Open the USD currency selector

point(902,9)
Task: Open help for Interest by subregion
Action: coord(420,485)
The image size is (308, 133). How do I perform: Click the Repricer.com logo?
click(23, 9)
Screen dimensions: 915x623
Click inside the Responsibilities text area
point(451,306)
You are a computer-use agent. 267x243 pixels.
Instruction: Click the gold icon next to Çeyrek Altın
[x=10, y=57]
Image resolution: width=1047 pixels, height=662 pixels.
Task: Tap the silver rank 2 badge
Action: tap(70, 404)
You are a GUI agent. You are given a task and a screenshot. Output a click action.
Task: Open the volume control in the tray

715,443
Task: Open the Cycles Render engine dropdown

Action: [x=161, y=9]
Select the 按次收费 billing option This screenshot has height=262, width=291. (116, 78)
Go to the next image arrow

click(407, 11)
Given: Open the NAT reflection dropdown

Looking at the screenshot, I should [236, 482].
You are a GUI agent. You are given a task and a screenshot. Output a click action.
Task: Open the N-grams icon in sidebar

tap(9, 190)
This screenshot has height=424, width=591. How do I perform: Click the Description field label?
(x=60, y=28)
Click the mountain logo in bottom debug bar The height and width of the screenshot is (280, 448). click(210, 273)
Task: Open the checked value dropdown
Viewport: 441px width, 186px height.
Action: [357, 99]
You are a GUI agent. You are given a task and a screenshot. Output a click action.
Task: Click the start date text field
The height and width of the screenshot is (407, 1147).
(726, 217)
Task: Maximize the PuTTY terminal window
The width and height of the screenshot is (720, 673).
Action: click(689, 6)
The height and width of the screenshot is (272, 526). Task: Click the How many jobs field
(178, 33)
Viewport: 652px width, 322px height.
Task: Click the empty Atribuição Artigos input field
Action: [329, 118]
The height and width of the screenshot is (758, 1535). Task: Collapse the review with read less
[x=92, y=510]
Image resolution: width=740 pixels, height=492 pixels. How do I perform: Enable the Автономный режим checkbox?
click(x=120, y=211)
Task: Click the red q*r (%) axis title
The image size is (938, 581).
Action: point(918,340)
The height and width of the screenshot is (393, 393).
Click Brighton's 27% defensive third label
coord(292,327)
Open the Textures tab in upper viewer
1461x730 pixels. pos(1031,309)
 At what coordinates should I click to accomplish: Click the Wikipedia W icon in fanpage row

* [Aim of the task]:
Copy the data word for word, from its first line through the line that contains "point(451,306)", and include that final line.

* [Output of the exercise]:
Open the USD currency selector

point(902,9)
Task: Open help for Interest by subregion
Action: coord(420,485)
The image size is (308, 133). How do I perform: Click the Repricer.com logo?
click(23, 9)
Screen dimensions: 915x623
Click inside the Responsibilities text area
point(451,306)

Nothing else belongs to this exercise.